Report how many lines in the data below hold "computer", with no other words.

* * *

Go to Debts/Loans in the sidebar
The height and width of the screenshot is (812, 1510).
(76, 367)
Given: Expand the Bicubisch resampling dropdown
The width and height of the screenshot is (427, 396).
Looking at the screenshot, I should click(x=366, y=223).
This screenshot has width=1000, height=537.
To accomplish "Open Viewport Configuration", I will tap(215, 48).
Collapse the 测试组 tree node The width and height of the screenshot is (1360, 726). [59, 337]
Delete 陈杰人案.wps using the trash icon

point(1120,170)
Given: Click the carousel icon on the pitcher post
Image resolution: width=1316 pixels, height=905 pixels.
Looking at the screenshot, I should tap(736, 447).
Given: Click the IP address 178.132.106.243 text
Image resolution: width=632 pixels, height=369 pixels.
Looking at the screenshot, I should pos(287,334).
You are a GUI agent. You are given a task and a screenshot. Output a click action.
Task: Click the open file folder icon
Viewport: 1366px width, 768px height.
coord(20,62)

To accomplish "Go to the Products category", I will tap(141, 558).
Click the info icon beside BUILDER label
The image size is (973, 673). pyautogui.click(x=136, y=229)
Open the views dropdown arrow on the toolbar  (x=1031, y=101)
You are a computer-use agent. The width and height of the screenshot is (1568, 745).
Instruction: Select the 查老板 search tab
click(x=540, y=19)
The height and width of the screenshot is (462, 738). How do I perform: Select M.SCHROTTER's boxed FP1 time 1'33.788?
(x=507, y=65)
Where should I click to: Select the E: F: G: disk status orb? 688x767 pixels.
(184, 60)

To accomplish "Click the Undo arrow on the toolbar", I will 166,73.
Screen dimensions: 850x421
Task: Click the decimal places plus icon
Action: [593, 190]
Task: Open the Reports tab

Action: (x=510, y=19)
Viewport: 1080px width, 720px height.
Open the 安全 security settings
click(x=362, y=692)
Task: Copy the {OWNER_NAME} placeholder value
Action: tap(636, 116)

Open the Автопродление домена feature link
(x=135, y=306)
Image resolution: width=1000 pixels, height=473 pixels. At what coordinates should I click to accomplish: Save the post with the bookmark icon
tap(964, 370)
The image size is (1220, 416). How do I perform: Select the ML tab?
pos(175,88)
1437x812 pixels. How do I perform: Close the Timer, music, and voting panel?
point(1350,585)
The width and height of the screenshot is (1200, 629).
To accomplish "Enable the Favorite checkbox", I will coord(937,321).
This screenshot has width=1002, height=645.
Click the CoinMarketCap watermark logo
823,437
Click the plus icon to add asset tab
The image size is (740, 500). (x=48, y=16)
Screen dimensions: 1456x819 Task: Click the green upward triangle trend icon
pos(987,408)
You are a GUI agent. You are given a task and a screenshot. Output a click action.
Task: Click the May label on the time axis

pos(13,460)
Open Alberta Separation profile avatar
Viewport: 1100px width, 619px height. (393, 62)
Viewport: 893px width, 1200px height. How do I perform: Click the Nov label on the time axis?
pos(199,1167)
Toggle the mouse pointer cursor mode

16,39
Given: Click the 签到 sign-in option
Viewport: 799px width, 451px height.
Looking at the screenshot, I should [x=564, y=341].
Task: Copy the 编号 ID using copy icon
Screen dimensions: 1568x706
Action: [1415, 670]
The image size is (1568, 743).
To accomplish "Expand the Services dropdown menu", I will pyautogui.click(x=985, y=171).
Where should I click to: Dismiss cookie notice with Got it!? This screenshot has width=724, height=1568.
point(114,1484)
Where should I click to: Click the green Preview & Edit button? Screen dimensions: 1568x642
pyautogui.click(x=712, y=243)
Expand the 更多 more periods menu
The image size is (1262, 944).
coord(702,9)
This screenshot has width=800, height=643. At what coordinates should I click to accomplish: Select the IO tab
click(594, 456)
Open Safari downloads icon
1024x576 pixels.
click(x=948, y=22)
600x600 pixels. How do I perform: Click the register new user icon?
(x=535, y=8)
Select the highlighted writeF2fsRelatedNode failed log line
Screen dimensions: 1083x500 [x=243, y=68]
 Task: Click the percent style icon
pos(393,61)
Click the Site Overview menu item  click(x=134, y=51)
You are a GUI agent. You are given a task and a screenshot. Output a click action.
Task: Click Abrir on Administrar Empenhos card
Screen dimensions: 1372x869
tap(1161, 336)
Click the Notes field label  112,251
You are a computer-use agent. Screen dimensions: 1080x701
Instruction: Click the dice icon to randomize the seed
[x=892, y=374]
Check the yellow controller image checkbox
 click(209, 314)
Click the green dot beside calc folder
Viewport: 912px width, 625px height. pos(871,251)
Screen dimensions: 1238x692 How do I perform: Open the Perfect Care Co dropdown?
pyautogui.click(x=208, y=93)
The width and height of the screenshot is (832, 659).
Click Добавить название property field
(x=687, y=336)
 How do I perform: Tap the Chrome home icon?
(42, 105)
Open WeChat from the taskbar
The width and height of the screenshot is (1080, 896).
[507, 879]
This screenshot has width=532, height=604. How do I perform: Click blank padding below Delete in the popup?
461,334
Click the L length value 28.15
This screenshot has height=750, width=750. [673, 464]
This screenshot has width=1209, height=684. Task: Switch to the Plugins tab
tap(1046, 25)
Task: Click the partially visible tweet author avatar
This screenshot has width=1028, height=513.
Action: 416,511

* * *

▶ _Task output_
2